A young boy holds a poster showing top Shiite cleric Grand Ayatollah Ali Sistani (left) and Shiite cleric Moqtada al-Sadr as supporters of the latter take part in Friday prayers in Sadr City, Baghdad on January 3, 2020. Photo: Ahmad al-Rubaye / AFP
ERBIL, Kurdistan Region – Iraq’s notorious Shiite cleric Muqtada al-Sadr on Sunday called for armed Iranian-backed proxies across the region to come together to form an international alliance, marking a radical shift from his appeals in recent years for Iraq to avoid being dragged into US-Iran tensions.
“I call on Iraqi resistance factions especially, and factions outside of Iraq, to instantly meet to announce the formation of ‘International Resistance Regiments’,” Sadr said in a statement on Sunday.

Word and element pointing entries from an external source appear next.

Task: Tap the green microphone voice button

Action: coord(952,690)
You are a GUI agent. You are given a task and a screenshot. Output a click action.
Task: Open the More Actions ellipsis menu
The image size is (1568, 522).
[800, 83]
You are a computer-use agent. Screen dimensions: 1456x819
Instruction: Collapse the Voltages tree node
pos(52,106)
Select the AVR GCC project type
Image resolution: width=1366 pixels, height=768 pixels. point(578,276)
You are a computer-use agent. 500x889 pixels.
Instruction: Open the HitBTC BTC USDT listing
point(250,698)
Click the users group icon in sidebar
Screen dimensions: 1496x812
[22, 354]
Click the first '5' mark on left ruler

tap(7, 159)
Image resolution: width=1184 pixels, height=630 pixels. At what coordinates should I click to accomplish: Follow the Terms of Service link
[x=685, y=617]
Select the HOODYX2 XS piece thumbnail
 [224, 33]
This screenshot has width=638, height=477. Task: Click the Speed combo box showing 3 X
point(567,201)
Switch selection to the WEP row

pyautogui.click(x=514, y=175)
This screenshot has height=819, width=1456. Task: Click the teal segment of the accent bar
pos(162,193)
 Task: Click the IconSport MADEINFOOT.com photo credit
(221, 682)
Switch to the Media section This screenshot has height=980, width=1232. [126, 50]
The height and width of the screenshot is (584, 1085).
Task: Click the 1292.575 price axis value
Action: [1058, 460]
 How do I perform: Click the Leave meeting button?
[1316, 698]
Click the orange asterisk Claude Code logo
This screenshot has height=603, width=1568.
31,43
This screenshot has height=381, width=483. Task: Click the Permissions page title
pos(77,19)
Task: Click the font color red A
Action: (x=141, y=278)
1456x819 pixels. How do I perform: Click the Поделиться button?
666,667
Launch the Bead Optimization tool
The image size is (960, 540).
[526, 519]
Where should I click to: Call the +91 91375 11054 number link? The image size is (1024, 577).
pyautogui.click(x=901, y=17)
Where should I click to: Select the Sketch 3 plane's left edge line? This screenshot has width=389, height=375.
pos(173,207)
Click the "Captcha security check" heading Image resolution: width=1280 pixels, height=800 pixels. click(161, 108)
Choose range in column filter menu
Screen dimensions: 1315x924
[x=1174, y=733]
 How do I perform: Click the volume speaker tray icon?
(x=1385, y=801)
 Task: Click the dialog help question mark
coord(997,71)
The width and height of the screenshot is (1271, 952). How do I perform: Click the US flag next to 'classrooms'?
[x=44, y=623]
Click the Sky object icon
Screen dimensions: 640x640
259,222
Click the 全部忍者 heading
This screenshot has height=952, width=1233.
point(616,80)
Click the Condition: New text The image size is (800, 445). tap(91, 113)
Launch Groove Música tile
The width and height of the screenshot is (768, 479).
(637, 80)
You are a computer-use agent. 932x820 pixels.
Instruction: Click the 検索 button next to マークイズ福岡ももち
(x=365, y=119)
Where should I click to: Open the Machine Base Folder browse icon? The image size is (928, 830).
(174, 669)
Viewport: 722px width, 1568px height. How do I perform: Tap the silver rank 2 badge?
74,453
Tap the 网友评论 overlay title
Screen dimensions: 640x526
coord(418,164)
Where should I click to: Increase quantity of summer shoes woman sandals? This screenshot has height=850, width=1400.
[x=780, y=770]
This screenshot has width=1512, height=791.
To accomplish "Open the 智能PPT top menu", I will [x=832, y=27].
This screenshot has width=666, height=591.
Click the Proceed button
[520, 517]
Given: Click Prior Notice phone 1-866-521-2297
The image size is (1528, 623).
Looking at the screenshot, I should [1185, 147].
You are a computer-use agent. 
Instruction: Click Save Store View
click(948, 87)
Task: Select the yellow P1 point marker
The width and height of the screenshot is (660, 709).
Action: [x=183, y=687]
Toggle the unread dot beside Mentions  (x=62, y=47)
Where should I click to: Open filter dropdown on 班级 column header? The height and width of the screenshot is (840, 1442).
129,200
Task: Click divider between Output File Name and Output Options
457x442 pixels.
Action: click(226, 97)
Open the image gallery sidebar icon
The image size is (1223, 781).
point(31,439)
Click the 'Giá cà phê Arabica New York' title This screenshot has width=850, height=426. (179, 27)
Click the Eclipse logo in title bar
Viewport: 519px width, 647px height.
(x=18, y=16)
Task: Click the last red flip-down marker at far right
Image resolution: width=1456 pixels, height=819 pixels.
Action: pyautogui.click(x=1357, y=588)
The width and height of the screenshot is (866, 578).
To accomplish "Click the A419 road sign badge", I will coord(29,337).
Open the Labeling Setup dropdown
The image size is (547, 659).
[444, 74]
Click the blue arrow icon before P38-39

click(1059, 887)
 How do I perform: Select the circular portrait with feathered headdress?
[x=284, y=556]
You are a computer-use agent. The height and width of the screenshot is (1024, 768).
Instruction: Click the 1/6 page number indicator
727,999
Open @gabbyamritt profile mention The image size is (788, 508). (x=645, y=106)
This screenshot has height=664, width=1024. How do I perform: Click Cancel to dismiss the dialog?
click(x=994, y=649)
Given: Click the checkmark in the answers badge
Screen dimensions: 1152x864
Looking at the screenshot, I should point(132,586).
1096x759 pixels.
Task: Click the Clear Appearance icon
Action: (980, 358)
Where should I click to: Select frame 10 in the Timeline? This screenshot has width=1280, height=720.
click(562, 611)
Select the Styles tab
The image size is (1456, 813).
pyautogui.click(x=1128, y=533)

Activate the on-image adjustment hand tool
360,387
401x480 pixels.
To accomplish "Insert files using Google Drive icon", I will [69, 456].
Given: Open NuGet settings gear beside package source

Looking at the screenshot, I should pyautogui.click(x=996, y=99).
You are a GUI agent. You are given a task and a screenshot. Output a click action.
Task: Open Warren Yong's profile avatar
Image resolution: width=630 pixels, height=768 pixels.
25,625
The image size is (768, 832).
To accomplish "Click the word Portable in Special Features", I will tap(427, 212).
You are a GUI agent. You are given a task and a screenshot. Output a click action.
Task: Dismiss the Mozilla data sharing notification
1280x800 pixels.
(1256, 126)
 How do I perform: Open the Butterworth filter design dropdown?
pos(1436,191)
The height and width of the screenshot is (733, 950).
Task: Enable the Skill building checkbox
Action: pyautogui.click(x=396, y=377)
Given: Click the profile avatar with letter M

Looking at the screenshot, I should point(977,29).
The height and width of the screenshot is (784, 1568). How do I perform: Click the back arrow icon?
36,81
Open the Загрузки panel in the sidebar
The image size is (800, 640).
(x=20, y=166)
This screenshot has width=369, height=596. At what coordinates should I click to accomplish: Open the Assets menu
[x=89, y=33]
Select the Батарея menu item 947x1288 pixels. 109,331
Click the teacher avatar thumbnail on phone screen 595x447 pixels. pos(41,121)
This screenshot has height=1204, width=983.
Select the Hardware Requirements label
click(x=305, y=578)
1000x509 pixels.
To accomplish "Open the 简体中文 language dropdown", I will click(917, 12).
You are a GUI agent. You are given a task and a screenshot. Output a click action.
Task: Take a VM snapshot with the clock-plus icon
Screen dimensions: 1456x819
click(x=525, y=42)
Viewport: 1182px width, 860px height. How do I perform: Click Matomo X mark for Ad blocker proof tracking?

His statement came as Iraqi parliament voted on a resolution to ask the Iraqi government to end the presence of the US-led Global Coalition against Islamic State (ISIS) forces.
Sadr slammed the vote as a “pitiful response” in comparison to America’s violations of Iraq’s sovereignty, “and its public announcement of enmity to religion and sect”.
He called for a host of stronger measures, including the closure of the US embassy in Iraq, expulsion of US forces “in a humiliating manner”, and a boycott of US products.
Iraq is currently playing battlefield to skyrocketing US-Iran tensions, with the US conducting airstrikes on Iranian and Iran-backed targets in Iraq in response to a spate of rocket attacks against bases hosting US forces in the country.
The US and Iran are at loggerheads over a number of issues, including Iranian adventurism through its Shiite proxies across the Region. Iran has already threatened retaliation against US targets across Iraq and Syria.
In the early hours of Friday, US airstrikes targeted and killed powerful Iranian general Qasem Soleimani, and Abu Mahdi al-Mohandis, deputy head of the Popular Mobilization Forces (PMF, known in Arabic as Hashd al-Shaabi).
Friday’s strike was preceded by a US attack on the Iran-backed Kataib Hezbollah militia on December 29, killing 25 militiamen.
Sadr became the founding leader of southern Iraq’s Mahdi Army in 2003, during US occupation of the country. His militia killed and injured scores of American servicemen.
He disbanded the militias in 2008. However, he announced the reactivation of the Mahdi Army on Friday, referring to himself as the “head of Iraqi National Resistance.”
Sadr has commanded his Saraya al-Salam (Peace Brigades) militia force since 2014. He ordered their dissolution in 2018 in all sites except Karbala and Samarra, home to holy Shiite shrines.
Friday’s assassinations have proven a tipping point for the country’s Iran-aligned Shiite political class, including Sadr.
As head of the Sayirun alliance, he has in recent years advocated for an Iraq insulated from US-Iranian rivalry, touting what he has called “an Iraqi decision” - namely the end of foreign interference in Iraq.
His stance has put him on hostile terms with the Fatih Coalition, an Iran-backed political alliance whose leaders also command PMF factions. However, his call to arms appears to broach the gap with Fatih.
Iran-backed proxies, including Hezbollah in Lebanon and older factions within Iraq’s PMF, have for nearly a decade presented themselves as the “Axis of Resistance” against American interventionism.
Many Iraqi factions, such as al-Nujaba paramilitary group – designated a terrorist organization by the US - have already fought alongside Afghan and Pakistani Shiite militias and Hezbollah in Syria, to prop up Bashar al-Assad’s regime.
Head of al-Nujaba Akram al-Kabee welcomed Sadr’s call.
“With determination, conviction, preparedness and readiness [we go] towards ‘International Resistance Regiments’,” Kabee said in a tweet on Sunday.
Abo Alaa al-Walae, head of the PMF’s Kataib Sayid al-Shuhada faction thanked Sadr for the proposal, using the hashtag “towards international resistance to defeat America.”
Other militia leaders such as Kataib Imam Ali’s Shibl al-Zaidy have also pledged allegiance to the proposal.
Hassan Nasrallah, head of Hezbollah, vowed to expel US troops from Iraq in a speech made on Sunday.
Sadr’s call to arms means the two major Shiite parties, who hold over 100 out of 329 parliamentary seats, are now threatening US forces with military action.